O 6 de maio foi instituído, no Brasil, como o Dia Nacional da Matemática. Apesar desta menção honrosa, boa parte dos alunos do país, de diversas faixas etárias, a vêem como um grande bicho-papão. O Brasil tem um dos piores desempenhos matemáticos no mundo, conforme divulgou o Programa Internacional de Avaliação de Estudantes (PISA) em agosto de 2022.
No entanto, estudantes de países ricos, como a Alemanha, Canadá e USA, também não apreciam a matéria e sua performance escolar pode ser qualificada como insatisfatória, segundo verificaram pesquisas dos professores David Kollosche, da universidade austríaca de Klagenfurt (entre escolas alemãs), e John Mighton (escolas canadenses e dos Estados Unidos).
Chatice afugenta
Após levantamentos e questionários, ambos professores chegaram a conclusões semelhantes: na maioria das vezes a rejeição e o desinteresse são causados pela forma como o conteúdo é ensinado, sem mostrar a utilidade prática do que está sendo transmitido e sem explorar os conhecimentos prévios dos alunos.
Priorizam-se a mecanização e a memorização em detrimento da reflexão crítica, da análise de situações concretas, da criatividade, do raciocínio lógico, da capacidade de prever, projetar, estruturar o pensamento – diz a Educacross, plataforma para aprendizagem de Matemática e Português.
Não é chato fazer e aprender junto
Vários povos indígenas brasileiros parecem saber lidar com tal problema, pois, em uma aldeia, certos moradores costumam ensinar números, cálculos, geometria, proporção etc. aos demais habitantes, através da prática cotidiana coletiva.
Um exemplo disso é a arquitetura e a engenharia envolvidas na construção de casas de morada e outros tipos de obras (tais como centro religioso, depósito de alimentos, escola, ponte, reservatório de água, etc).
Tal acervo científico foi confirmado pela dissertação de mestrado Saberes Guarani Tambeopé em aulas de Matemática da Educação Básica: Um olhar Etnomatemático às suas Mba’eittxa oo Djadjapo, de Ana Paula Azevedo Moura, do Instituto Federal do Espírito Santo (IFES), em 2019.
“Mba’eittxa oo Djadjapo” significa técnicas construtivas ou, ao pé da letra no idioma guarani, “como se faz a casa”.
Um índio e a Biotecnologia
As relações entre as ciências praticadas por índios e não-índios foram tema de um interessante artigo publicado na Comciencia, revista digital de jornalismo cientifico, por Paula Drummond de Castro e Luanne Caires, em novembro de 2017.
A seguir, um resumo adaptado de Encontros e desencontros: como os conhecimentos indígena e tradicional interagem com o meio universitário:
Primeiro dia de aula do curso de Biotecnologia da Universidade Federal de São Carlos (UFSCar/SP).
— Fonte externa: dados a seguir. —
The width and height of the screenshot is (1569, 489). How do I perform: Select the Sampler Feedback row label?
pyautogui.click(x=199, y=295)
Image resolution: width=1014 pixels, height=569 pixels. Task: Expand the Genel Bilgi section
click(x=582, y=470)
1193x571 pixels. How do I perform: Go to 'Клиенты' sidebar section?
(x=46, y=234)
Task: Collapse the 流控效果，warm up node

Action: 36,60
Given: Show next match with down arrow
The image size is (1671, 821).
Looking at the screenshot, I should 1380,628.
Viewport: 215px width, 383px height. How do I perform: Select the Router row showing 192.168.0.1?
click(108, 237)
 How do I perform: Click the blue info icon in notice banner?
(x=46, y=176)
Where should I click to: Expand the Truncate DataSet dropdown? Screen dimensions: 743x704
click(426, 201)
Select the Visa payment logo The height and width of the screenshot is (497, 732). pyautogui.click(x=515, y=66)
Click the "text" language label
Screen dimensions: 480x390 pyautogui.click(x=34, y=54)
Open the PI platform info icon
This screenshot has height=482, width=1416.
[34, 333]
O professor pede para cada aluno se apresentar. Chegada sua vez, o jovem Marcondy levanta-se e anuncia “eu sou indígena”, para a surpresa de seus colegas e professor. Seu desejo é conhecer as técnicas e tecnologias de estudo das plantas medicinais e combiná-las com o conhecimento do seu povo.
Marcondy M. de Souza é da etnia Kambeba (ou Omágua, uma poderosa civilização amazônica hoje “redescoberta” pela Arqueologia). Anos depois o estudante estava em Córdoba, Espanha, por meio de um intercâmbio. Desde seu lar no interior do (estado do) AM até Córdoba, Marcondy teve um longo percurso de superação que envolveu educação básica deficiente, escolas distantes, obrigação de aprender outros idiomas, aprovação no vestibular e muito preconceito.
Coisa sem valor
Mas esses não seriam os únicos obstáculos em sua trajetória no mundo do conhecimento acadêmico. Marcondy percebeu que a sua bagagem secular Omágua, adquirida pelo convívio com seus parentes e sábios, não tinha qualquer valor nas instituições acadêmicas, a não ser como objeto de estudo. “Existem conhecimentos Omágua e dos demais povos indígenas na área de educação, saúde, arquitetura, biologia, química, bioquímica etc. que eu e outros indígenas não podemos aplicar. Vejo que o conhecimento científico vem sendo implantado para substituir o conhecimento tradicional. A gente trabalha no sentido contrário: do conhecimento tradicional ser reconhecido tanto quanto o conhecimento científico”.
Um pajé na Academia de Ciências
O trabalho de Marcondy e outros, no sentido da valorização do saber tribal, parece que começa a dar certo.
Pois em outubro de 2021 o líder yanomami, Davi Kopenawa, foi eleito como membro da Academia Brasileira de Ciências (ABC).
A eleição do pajé foi definida por um portal da Universidade de S.Carlos como “um marco relevante no reconhecimento público de conhecimentos ancestrais de um povo indígena enquanto ciência.”.